Comparing the two shows you that-

  • lambda and def are simply two different ways of defining the function.
  • Since lambda expressions are anonymous functions, it doesn't have a function name.
  • the arguments behave the exact same way.
  • The expressions behave the exact same way.

The main difference is that lambda expressions take up one line while add() takes up two.

This may be trivial now, but it can be quite consequential for writing readable code. There are many built-in functions that can accept functions as arguments and lambda expressions can be particularly useful in these scenarios. For instance, functions like map(), filter(), and sorted() often require a simple function to transform, filter, or order elements. Using a lambda expression with these functions can make your code more concise and readable by integrating the functionality directly where it's needed without the overhead of defining a separate named function.

Let's explore this with the two following scenarios-

Scenario 1- filtering for even numbers

One common use case of lambda involves filtering or transforming objects in a list. Suppose you need to filter a list of numbers for its even numbers. We could do that with the following:

def is_even(number):
"""Check if a number is even."""
return number % 2 == 0

numbers = [1, 2, 3, 4, 5, 6, 7, 8, 9, 10]
even_numbers = list(filter(is_even, numbers))
print(even_numbers)

Or we could use lambda expressions:

numbers = [1, 2, 3, 4, 5, 6, 7, 8, 9, 10]
even_numbers = list(filter(lambda x: x % 2 == 0, numbers))
print(even_numbers)

Scenario 2- sorting with a key

Another common use case is sorting a container based on a condition or element within it. Suppose you have a list of tuples representing people and their ages, and you want to sort this list by age. We could do that with the following:

def get_age(person):
"""Return the age of the person."""
return person[1]

people = [("Alice", 32), ("Bob", 15), ("Catherine", 29)]
sorted_people = sorted(people, key=get_age)
print(sorted_people)

Or could we use lambda expressions:

people = [("Alice", 32), ("Bob", 15), ("Catherine", 29)]
sorted_people = sorted(people, key=lambda person: person[1])
print(sorted_people)

Conclusion

These examples show what lambda expressions excel at- they're incredibly useful for quick data transformations, filtering operations, or applying a simple function over a sequence.

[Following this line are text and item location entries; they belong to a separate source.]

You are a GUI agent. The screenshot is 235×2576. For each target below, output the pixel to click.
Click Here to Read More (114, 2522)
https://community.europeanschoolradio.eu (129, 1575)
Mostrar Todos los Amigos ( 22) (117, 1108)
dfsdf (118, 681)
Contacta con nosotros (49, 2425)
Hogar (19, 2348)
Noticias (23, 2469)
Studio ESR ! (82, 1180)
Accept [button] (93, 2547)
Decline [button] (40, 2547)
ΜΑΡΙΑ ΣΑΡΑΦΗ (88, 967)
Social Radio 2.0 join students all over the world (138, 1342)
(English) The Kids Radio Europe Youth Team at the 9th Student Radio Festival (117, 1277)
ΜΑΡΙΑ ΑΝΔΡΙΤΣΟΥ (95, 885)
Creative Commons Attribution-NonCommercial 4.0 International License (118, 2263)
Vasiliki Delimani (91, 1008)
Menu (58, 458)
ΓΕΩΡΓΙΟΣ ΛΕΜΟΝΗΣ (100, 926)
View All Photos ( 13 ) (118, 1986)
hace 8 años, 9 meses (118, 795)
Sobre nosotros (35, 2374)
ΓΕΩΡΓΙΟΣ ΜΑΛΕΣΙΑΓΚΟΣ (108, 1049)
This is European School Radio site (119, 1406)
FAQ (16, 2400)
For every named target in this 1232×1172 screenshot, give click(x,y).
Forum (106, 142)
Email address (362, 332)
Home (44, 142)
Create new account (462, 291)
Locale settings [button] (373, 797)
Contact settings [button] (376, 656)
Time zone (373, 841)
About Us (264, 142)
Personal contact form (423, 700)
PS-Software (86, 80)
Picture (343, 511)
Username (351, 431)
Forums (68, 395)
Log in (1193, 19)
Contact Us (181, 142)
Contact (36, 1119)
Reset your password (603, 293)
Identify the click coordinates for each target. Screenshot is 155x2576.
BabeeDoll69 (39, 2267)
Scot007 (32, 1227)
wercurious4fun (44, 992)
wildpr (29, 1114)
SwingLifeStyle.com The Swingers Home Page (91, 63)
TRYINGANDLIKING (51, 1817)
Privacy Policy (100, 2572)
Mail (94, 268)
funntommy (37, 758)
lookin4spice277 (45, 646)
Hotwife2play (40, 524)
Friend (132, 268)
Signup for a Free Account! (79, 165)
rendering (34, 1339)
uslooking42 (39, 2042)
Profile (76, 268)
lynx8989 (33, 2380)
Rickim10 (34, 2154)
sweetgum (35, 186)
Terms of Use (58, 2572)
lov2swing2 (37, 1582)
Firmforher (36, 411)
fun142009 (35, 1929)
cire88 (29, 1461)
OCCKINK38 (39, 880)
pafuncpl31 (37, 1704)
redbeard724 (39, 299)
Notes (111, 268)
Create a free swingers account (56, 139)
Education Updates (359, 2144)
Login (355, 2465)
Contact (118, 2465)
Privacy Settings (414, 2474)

However, it's important to remember that while lambda expressions are powerful and convenient for simple operations, they are not suited for complex functions that would benefit from the clarity provided by a named function definition. The power of lambda expressions lies in its simplicity.

In summary, lambda expressions are a valuable tool in the Python programmer's toolkit, enabling efficient, readable, and elegant coding for a wide range of simple, single-use function scenarios.